**提示された文章**
_ _ _ _ _ _ _

なぜ『天空の城ラピュタ』は飛び抜けて面白いのか?キャラの魅力と宮﨑駿の作家性から理由を探る

なぜ『天空の城ラピュタ』は飛び抜けて面白いのか?キャラの魅力と宮﨑駿の作家性から理由を探る

(C)1986 Studio Ghibli

『天空の城ラピュタ』がアニメーション映画における、飛び抜けた名作であることは言うまでもありません。魅力たっぷりのキャラクター、幻想的な世界観、ワクワクが詰まった活劇……ただただ観ていて楽しく、面白く、幸せな時間を過ごせるばかりか、何度観ても新しい発見があるのですから。

本作の面白さがどこにあるのか、ということは、宮﨑駿監督による以下の“企画の覚え書き”においても、端的かつ正確に表れています。

『天空の城ラピュタ』が目指すものは、若い観客たちが、まず心をほぐし、楽しみ、よろこぶ映画である。笑いと涙、真情あふれる素直な心、現在もっともクサイとされるもの、しかし実は観客たちが、自分自身気づいていなくてももっとも望んでいる、相手への献身、友情、自らの信ずるものへひたむきに進んでいく少年の熱意を、てらわずに、しかも今日の観客に通ずる言葉で語ることである。

若い観客が大いに楽しむことができ、主人公の少年の熱意がしっかり観る人に伝わる……確かに、これこそが『天空の城ラピュタ』の面白さの理由の1つですね。

ここでは、さらに細かく「なぜ『天空の城ラピュタ』は面白いのか?」という理由を、キャラクターの魅力を主軸に、さらに語っていきます。本編のネタバレに触れているのでご注意を!

1:パズーも閉塞感に苦しんでいた?“どうしようもない現実の問題”が描かれていた!

(C)1986 Studio Ghibli

映画において、登場人物の人となりや世界観を示すために、初めに日常や説明のシーンを長く描くことがままあります。もちろんそれは作品に必要なものですが、意地悪な言い方をすると“何も事件が起こらない”ということでもあるので、退屈に感じてしまうことも少なくはないでしょう。

_ _ _ _ _ _ _

**取り組む課題**
- a) 『天空の城ラピュタ』についての文章で、宮﨑駿監督の覚え書きは、この映画が目指すものをどのような映画だとしていますか。
- b) 『天空の城ラピュタ』についての文章から、「本作の面白さがどこにあるのか」を含む語句で始まり「レに触れているのでご注意を!」で終わる部分を、一字も変えずに返してください。
ここにある資料はこの作業では使いません。

**収集資料**
_ _ _ _ _ _ _

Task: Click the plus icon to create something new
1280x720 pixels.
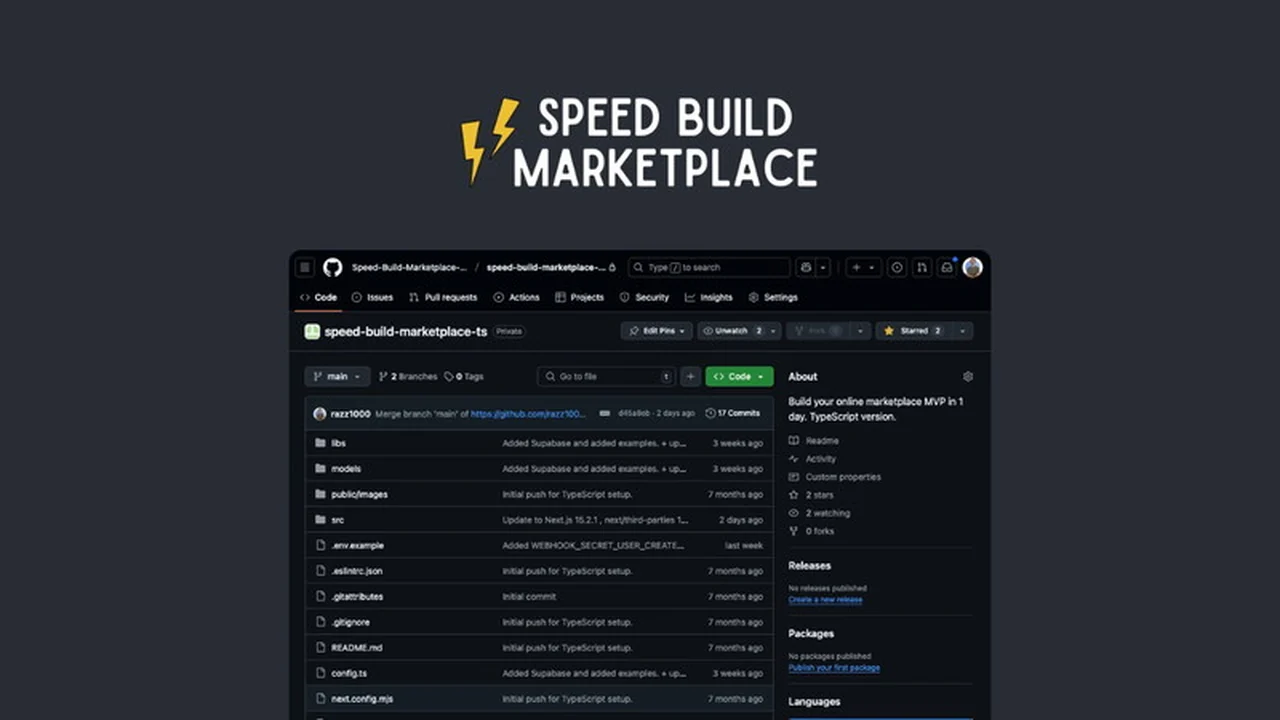Action: click(856, 268)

_ _ _ _ _ _ _

**課題の解答**
- a) 若い観客たちが、まず心をほぐし、楽しみ、よろこぶ映画です。

- b)
本作の面白さがどこにあるのか、ということは、宮﨑駿監督による以下の“企画の覚え書き”においても、端的かつ正確に表れています。

『天空の城ラピュタ』が目指すものは、若い観客たちが、まず心をほぐし、楽しみ、よろこぶ映画である。笑いと涙、真情あふれる素直な心、現在もっともクサイとされるもの、しかし実は観客たちが、自分自身気づいていなくてももっとも望んでいる、相手への献身、友情、自らの信ずるものへひたむきに進んでいく少年の熱意を、てらわずに、しかも今日の観客に通ずる言葉で語ることである。

若い観客が大いに楽しむことができ、主人公の少年の熱意がしっかり観る人に伝わる……確かに、これこそが『天空の城ラピュタ』の面白さの理由の1つですね。

ここでは、さらに細かく「なぜ『天空の城ラピュタ』は面白いのか?」という理由を、キャラクターの魅力を主軸に、さらに語っていきます。本編のネタバレに触れているのでご注意を!